Money or cow poop? Are those my only choices? LOL

Great blog post, Jude. I completely understand what you mean, especially since you always prod me for those initial details!

This really hits home since the first review of Feral Heat, (the book Jude and I co-authored) was mixed- the reviewer loved the sex and the story, she just felt like we jumped into the action too fast and then went back to fill in story. I thought that was a good thing, *G* and actually checked with our editor who agreed, yes, starting with a bang is a good thing. (Pardon the pun, we literally did start with a bang...)

heh heh heh

Have a great day.
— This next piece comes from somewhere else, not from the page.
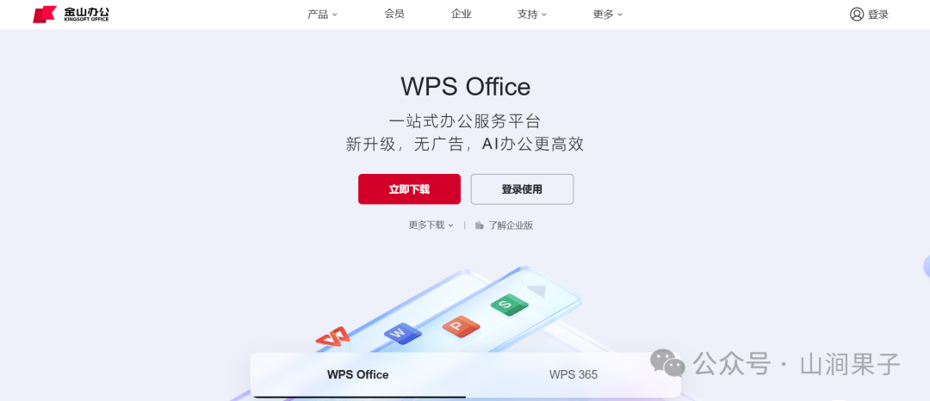Click the user profile login icon
Image resolution: width=930 pixels, height=401 pixels.
point(857,15)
Your blog is done- now go write! *Jamie slinks off to do the same*



Connie Northrop said...

My favorite author is my fav largely because I love the amount of detail in his stories. I'm a very visual person and the detail to allow me to visualize the characters and scenes is very important to my reading. The lack of detail is one of the few reasons that I can put down a book and never go back to finish it.

Kim Dare said...

I think you're absolutly right about the timing of the details being really important.
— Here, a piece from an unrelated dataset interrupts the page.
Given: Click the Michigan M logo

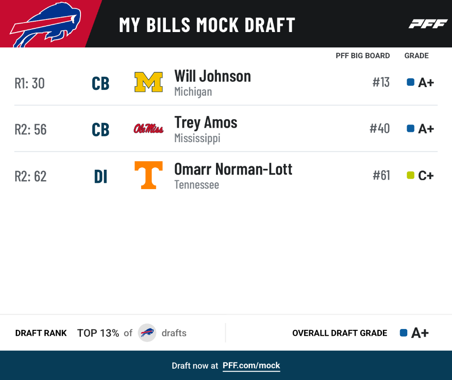Looking at the screenshot, I should click(148, 82).

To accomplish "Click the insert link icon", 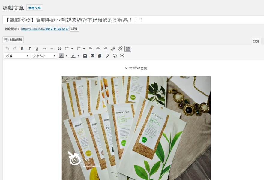I will tap(113, 49).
I'd prefer them not to come at all than for them to come too late. If I've built an idea of the character inside my head I'd rather be left in peace to enjoy my version than for the writer to tell me the hero looks completly different on page 105.

Lisabet Sarai said...

Wonderful and wise post, Jude. I really liked the following:

"That's a writer's goal—to make their words invisible, to allow the reader to forget their reading and simply fall into the story."

I think it's hard to get the timing right by analysis. I find that I have to let the story tell itself. With luck, the details insert themselves when necessary.

However, I just realized a few days ago that I'm 16K words into a novella, and I've hardly said a word about what my heroine looks like. In fact, I had to ask myself, how does she wear her hair? I think I need to sneak back and insert a few of those critical details LOL.